Dun Telve: evidence of construction
This broch is over 20m in diameter and the portion that still stands is about 10m high. Behind the narrow, west-facing entrance doorway, a 5m-long passage leads into the interior.
Along the passage is a small side-chamber, sometimes called a ‘guard cell’. The door (now missing) within the passage was well secured by a bar hole in the wall, just as in a medieval castle.
The section left standing gives a perfect cross-section to show how brochs were constructed. The two concentric drystone walls are tied together by large horizontal slabs. These slabs also form the floors of the narrow galleries between.
Access up the tower is by a winding stone stair, and openings at intervals once gave access to the upper floors.
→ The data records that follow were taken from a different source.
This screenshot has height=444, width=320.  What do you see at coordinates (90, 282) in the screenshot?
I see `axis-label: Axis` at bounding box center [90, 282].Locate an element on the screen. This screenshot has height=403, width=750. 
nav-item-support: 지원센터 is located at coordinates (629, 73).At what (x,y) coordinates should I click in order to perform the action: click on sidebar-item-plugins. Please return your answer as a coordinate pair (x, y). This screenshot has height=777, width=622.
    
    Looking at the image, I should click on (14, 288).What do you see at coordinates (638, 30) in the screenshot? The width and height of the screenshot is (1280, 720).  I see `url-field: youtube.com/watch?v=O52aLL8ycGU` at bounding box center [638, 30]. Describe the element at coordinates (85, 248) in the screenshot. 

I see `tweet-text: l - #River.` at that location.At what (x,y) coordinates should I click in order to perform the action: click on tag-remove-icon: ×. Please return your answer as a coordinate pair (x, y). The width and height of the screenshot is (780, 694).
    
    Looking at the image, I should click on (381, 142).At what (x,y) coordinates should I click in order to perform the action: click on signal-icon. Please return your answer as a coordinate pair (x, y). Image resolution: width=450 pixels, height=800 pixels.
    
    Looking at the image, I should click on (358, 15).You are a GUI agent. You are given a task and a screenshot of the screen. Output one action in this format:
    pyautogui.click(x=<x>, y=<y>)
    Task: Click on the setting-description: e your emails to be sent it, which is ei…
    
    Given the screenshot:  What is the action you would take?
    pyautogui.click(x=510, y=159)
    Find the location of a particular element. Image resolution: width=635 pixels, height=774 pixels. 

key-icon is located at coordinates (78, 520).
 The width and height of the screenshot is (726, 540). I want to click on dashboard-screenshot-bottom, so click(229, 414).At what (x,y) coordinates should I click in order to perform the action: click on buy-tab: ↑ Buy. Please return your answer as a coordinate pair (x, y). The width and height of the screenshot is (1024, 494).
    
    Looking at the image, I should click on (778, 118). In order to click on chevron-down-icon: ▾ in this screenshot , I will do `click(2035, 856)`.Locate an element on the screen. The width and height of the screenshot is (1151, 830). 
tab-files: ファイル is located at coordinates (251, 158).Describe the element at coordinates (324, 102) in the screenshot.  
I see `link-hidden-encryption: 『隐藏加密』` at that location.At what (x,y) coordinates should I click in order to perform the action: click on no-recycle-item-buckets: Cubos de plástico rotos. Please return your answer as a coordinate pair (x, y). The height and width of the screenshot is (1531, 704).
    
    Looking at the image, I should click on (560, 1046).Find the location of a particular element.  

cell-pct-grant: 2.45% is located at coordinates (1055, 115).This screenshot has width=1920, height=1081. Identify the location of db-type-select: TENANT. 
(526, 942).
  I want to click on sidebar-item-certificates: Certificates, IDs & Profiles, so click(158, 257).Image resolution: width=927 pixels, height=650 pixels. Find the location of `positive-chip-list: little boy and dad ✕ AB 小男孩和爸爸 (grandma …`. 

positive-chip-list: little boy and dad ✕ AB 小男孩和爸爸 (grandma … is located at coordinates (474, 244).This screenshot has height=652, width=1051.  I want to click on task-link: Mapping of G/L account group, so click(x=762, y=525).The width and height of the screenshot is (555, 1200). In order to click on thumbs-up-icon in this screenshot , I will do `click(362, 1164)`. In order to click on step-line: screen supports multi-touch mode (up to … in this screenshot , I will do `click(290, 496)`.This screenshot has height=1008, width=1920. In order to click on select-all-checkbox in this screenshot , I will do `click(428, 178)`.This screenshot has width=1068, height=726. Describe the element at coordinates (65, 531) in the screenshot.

The presence of two horizontal stone ledges, or scarcements, up the height of the surviving section suggests that there were two upper floors. The top floor would have been around 9m above ground level.
Dun Troddan: evidence of occupation
This broch is the better preserved of the two but does not reach quite as high. It has features now missing from Dun Telve. These include, in the floor, a number of holes for upright posts and a hearth. Built into the hearth is a broken quern-stone (for grinding corn).
The general view is that this ground floor was the main living area. But look at the encircling wall. It is poorly finished at this lower level compared to the upper levels. Could this ground-floor area once have held the animals, with the residents on the upper floors?
This would draw comparison with the later Viking longhouses, which also had animals living in with humans.
- The situation – in a very pleasant wooded glen a short distance inland from the Sound of Sleat.
- The towers – clamber up and through the narrow galleries to the wall tops and admire the views.
- The mystery - contemplate what life must have been like within and around these towers in their heyday, 2,000 years ago.